(Stored entries)
* * * * * * *

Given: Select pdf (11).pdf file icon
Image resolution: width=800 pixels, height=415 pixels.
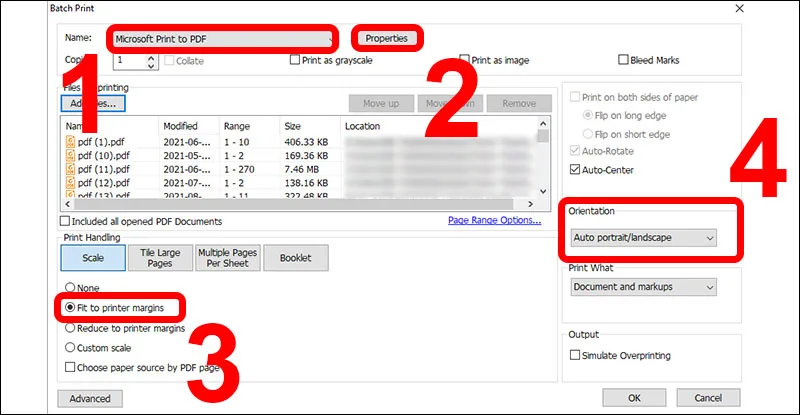Looking at the screenshot, I should [70, 169].
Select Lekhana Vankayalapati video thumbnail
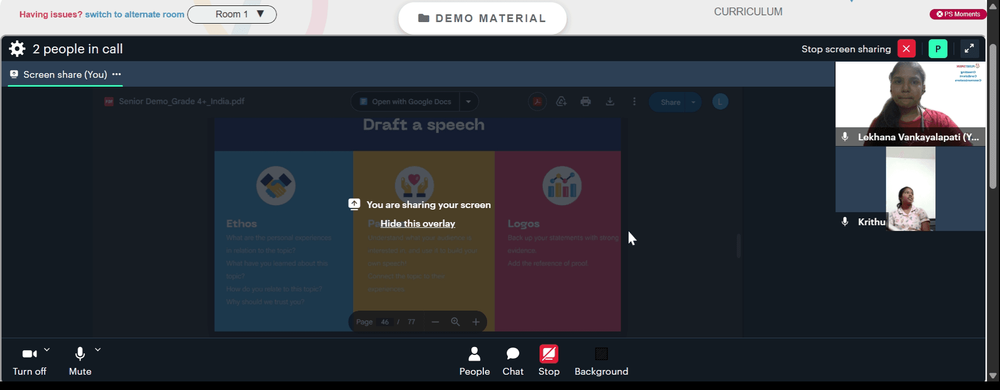 (x=910, y=104)
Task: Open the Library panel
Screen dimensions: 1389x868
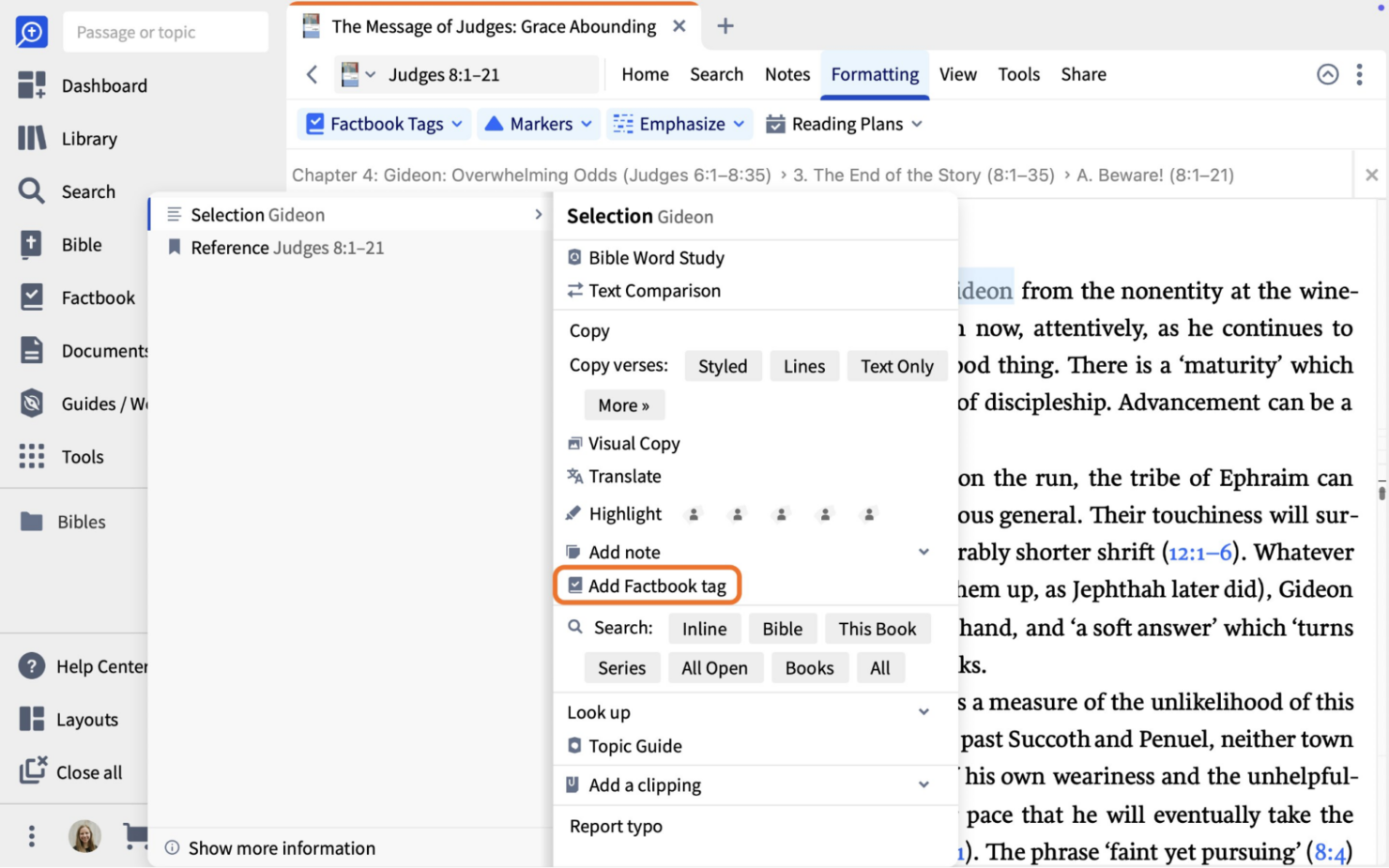Action: [x=90, y=138]
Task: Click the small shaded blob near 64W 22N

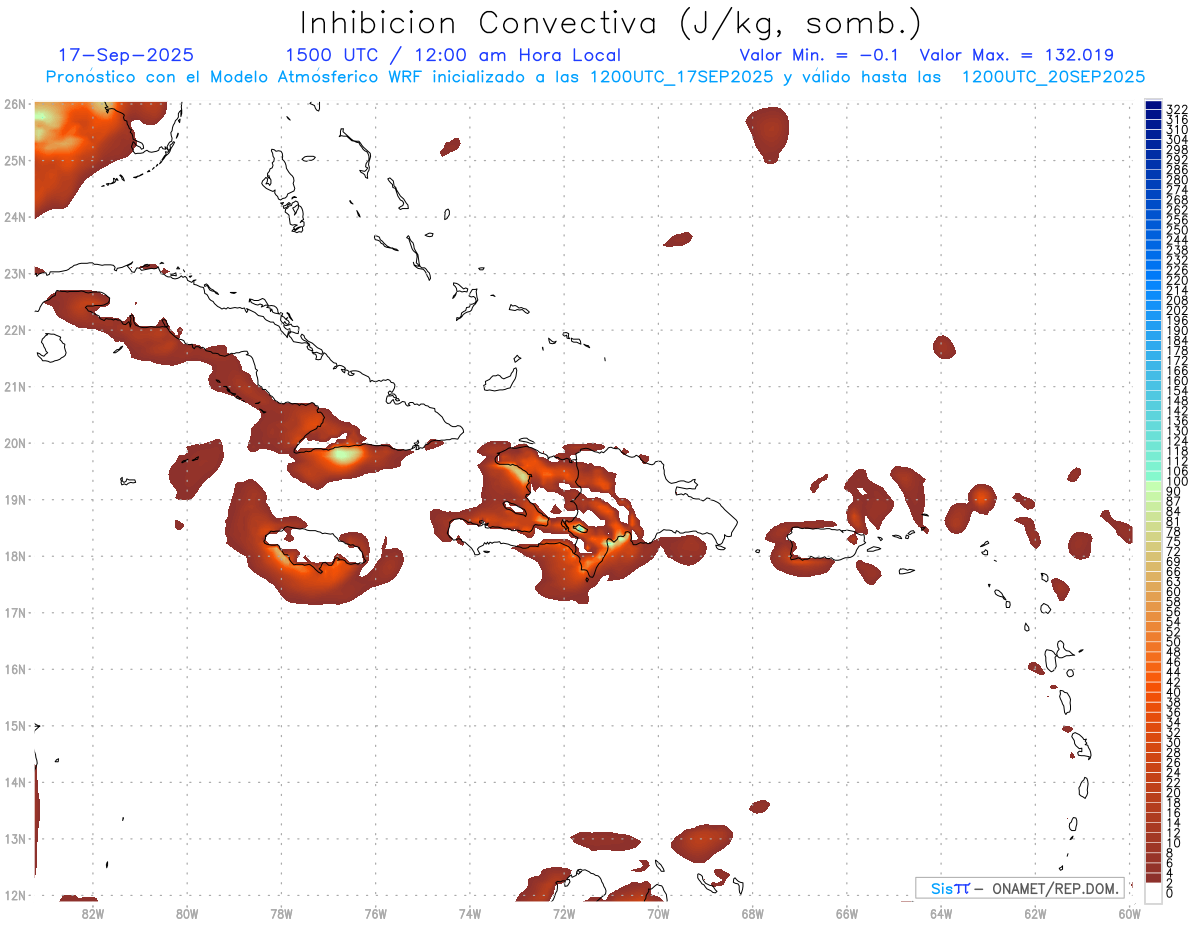Action: coord(944,347)
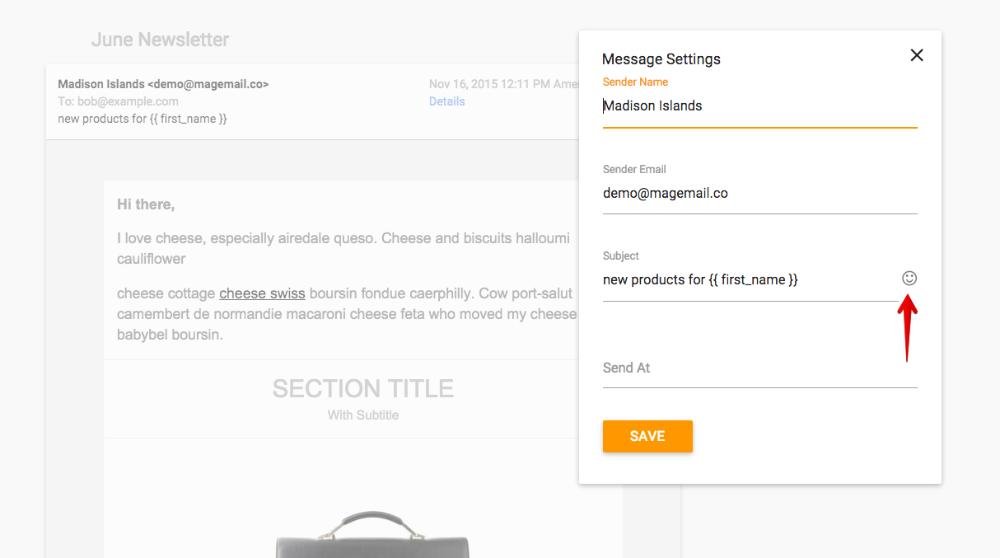Follow the 'cheese swiss' hyperlink
This screenshot has width=1000, height=558.
(x=262, y=294)
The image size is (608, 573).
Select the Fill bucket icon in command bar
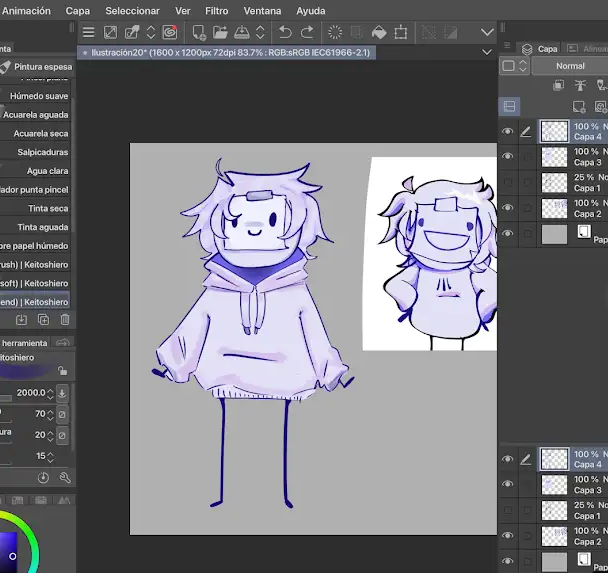pyautogui.click(x=379, y=32)
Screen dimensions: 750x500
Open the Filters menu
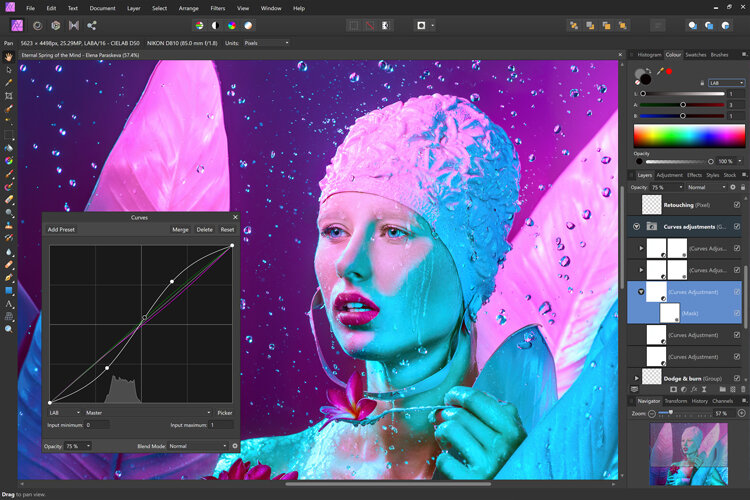[217, 8]
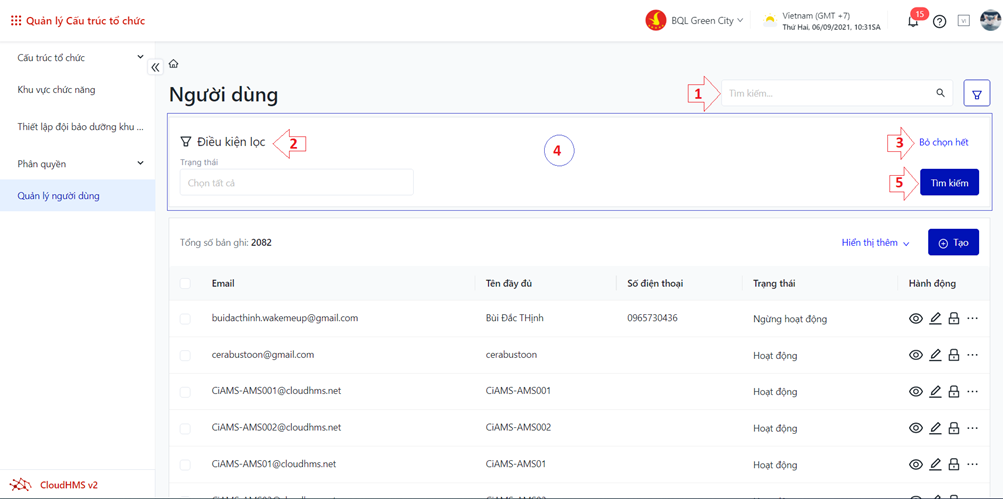Open more actions for CiAMS-AMS002 row
The image size is (1003, 499).
[x=973, y=428]
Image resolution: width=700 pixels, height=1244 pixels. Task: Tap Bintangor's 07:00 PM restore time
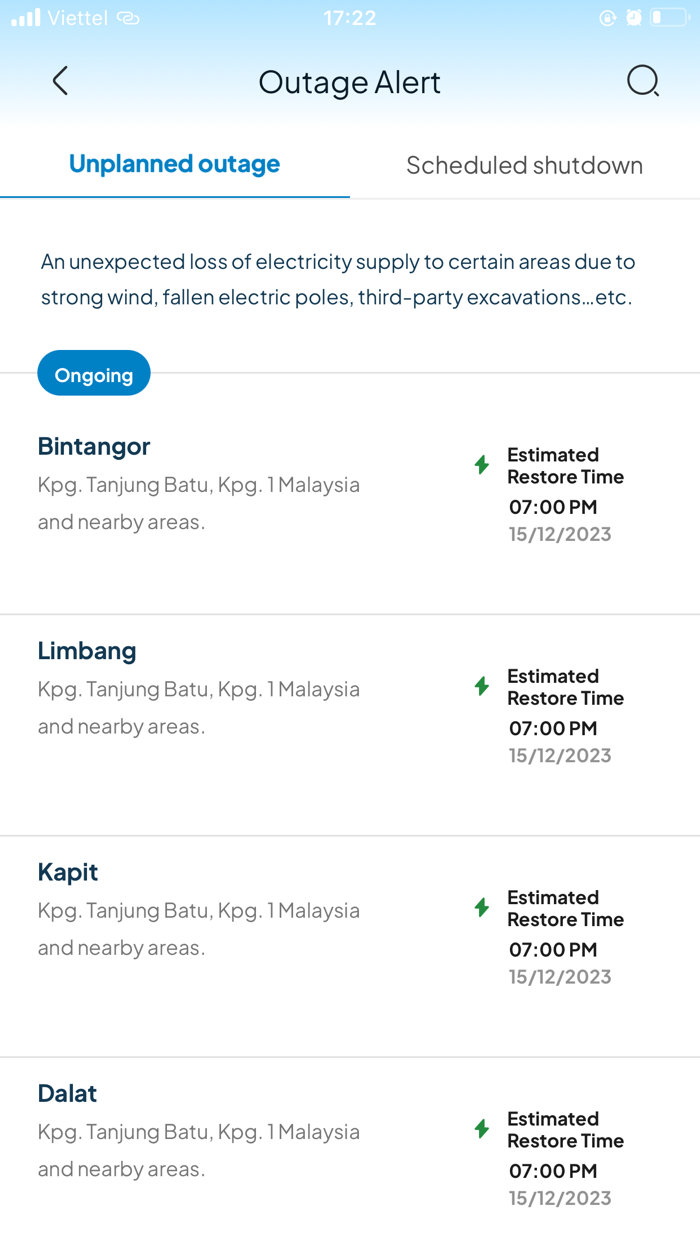[553, 507]
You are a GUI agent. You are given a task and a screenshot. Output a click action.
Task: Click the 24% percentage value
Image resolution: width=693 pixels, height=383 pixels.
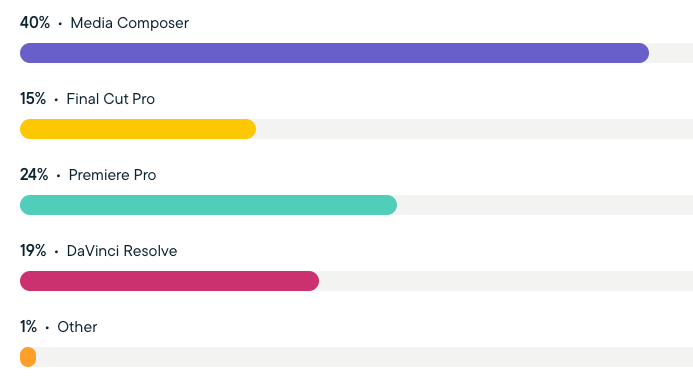(x=34, y=175)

* * * * * * *

Could you reproduce the data from its first line through the line containing "Action: [x=90, y=138]", swapping every "Select" for "Choose" and keeping everything else the same? Leave the pictures out of your answer.

# TASK RESULT
Given: Choose pdf (11).pdf file icon
Image resolution: width=800 pixels, height=415 pixels.
Looking at the screenshot, I should [70, 169].
Choose Lekhana Vankayalapati video thumbnail
 (x=910, y=104)
Task: Open the Library panel
Screen dimensions: 1389x868
Action: [x=90, y=138]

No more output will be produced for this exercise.